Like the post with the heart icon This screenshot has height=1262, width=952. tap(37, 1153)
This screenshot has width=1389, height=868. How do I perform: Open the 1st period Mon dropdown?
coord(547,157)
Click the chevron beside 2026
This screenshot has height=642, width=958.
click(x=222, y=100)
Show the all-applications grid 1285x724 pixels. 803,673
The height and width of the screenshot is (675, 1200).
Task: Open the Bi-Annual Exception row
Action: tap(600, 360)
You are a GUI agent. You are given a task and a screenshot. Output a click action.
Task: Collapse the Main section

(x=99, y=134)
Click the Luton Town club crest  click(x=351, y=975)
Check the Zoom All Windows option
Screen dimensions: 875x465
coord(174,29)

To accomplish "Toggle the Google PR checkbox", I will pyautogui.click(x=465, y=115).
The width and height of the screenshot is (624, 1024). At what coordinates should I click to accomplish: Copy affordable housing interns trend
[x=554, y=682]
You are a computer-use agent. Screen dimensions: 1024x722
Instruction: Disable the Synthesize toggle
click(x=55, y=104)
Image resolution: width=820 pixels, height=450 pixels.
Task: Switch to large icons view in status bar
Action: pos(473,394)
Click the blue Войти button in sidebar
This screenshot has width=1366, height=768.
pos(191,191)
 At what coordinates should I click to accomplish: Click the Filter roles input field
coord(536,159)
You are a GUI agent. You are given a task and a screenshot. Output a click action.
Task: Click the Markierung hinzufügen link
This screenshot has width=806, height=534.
****************************************
# [Task brief]
Retype every one of the rows above without changing a single character.

# [Answer to the problem]
Like the post with the heart icon This screenshot has height=1262, width=952. tap(37, 1153)
This screenshot has width=1389, height=868. How do I perform: Open the 1st period Mon dropdown?
coord(547,157)
Click the chevron beside 2026
This screenshot has height=642, width=958.
click(x=222, y=100)
Show the all-applications grid 1285x724 pixels. 803,673
The height and width of the screenshot is (675, 1200).
Task: Open the Bi-Annual Exception row
Action: tap(600, 360)
You are a GUI agent. You are given a task and a screenshot. Output a click action.
Task: Collapse the Main section

(x=99, y=134)
Click the Luton Town club crest  click(x=351, y=975)
Check the Zoom All Windows option
Screen dimensions: 875x465
coord(174,29)

To accomplish "Toggle the Google PR checkbox", I will pyautogui.click(x=465, y=115).
The width and height of the screenshot is (624, 1024). At what coordinates should I click to accomplish: Copy affordable housing interns trend
[x=554, y=682]
You are a computer-use agent. Screen dimensions: 1024x722
Instruction: Disable the Synthesize toggle
click(x=55, y=104)
Image resolution: width=820 pixels, height=450 pixels.
Task: Switch to large icons view in status bar
Action: pos(473,394)
Click the blue Войти button in sidebar
This screenshot has width=1366, height=768.
pos(191,191)
 At what coordinates should I click to accomplish: Click the Filter roles input field
coord(536,159)
You are a GUI agent. You are given a task and a screenshot. Output a click action.
Task: Click the Markierung hinzufügen link
This screenshot has width=806, height=534.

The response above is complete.